Induction

Mathematical induction is a method for proving a result which consists of a sequence of statements:

$$\hbox{statement}_1, \hbox{statement}_2, \hbox{statement}_3, \ldots .$$

It applies when the statements in the sequence are related or similar. The idea is that if you can get started, and if you can make each step from one statement to the next, you can prove all of them. Induction depends on the following fundamental property of the positive integers:

Axiom. (Well-Ordering) Every nonempty set of positive integers has a smallest element.

This may seem obvious, and it is. There is no question of proving the Well-Ordering Principle; it's essentially an axiom which defines the positive integers. As simple as it sounds, it has very important consequences: Induction, which I'll discuss here, is one, and the Division Algorithm is another.

• **WORK TO COMPLETE**:
(1) Reproduce the passage on induction word for word, starting with "This may seem" and going on through "Algorithm is another.".
(2) Resume the passage on induction after its last sentence.

• **RECORD LIST**:
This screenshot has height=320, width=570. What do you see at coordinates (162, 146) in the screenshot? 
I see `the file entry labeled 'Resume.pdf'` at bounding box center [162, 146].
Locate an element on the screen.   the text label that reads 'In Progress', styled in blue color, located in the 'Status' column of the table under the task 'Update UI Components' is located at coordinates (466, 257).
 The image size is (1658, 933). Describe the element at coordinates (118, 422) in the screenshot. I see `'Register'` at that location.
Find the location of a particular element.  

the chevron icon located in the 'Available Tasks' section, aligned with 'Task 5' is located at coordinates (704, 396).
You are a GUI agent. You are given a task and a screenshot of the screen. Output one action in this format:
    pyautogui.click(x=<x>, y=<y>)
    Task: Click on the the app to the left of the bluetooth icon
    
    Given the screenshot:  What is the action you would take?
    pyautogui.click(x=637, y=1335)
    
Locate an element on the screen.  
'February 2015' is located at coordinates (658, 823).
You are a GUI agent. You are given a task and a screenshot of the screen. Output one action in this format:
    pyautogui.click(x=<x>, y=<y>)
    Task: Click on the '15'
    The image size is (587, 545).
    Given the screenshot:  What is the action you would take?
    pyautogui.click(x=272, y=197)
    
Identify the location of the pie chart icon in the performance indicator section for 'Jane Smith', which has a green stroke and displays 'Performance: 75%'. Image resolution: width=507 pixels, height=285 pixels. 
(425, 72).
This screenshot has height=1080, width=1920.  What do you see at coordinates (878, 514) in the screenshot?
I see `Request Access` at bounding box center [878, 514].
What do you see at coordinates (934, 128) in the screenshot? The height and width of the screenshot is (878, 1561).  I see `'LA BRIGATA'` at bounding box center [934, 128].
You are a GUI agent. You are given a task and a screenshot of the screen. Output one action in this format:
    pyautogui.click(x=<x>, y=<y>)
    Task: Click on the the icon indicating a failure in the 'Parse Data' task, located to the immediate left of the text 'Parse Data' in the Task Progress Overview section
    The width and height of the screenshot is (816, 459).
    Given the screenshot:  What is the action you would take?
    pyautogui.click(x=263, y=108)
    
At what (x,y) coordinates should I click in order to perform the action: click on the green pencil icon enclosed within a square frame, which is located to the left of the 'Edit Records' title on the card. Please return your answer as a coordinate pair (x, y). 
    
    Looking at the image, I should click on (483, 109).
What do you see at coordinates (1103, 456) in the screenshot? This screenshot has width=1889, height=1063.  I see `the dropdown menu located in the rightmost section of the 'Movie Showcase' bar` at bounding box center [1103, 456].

• **TASK-BY-TASK RESULTS**:
(1)
This may seem obvious, and it is. There is no question of proving the Well-Ordering Principle; it's essentially an axiom which defines the positive integers. As simple as it sounds, it has very important consequences: Induction, which I'll discuss here, is one, and the Division Algorithm is another.

(2)
Induction will work like this. Suppose you have a sequence of statements:

$$\hbox{statement}_1, \hbox{statement}_2, \hbox{statement}_3, \ldots.$$

Sometimes the first statement will be $\hbox{statement}_0$ rather than $\hbox{statement}_1$ . The numbering can start with any integer, but often the first statement is numbered 0 or 1.

First, do the basis step:

1. Prove the first statement --- let's say that it's $\hbox{statement}_1$ .

(Sometimes the basis step involves proving more than one statement. I'll give an example of this later.)

Next, do the induction step:

2. Assume $\hbox{statement}_n$ is true, and try to prove $\hbox{statement}_{n+1}$ .

When you've completed both steps, all the statements $\hbox{statement}_1$ , $\hbox{statement}_2$ , $\hbox{statement}_3$ , ... are true, by induction.

The statement $\hbox{statement}_n$ which you're assuming to be true is called the induction hypothesis or induction assumption.

The procedure I've given is often called simple induction. You may also do a general induction (also called a strong induction), in which case the induction step above is replaced by:

2'. Assume that $\hbox{statement}_1$ , $\hbox{statement}_2$ , ..., $\hbox{statement}_n$ are true, and try to prove $\hbox{statement}_{n+1}$ .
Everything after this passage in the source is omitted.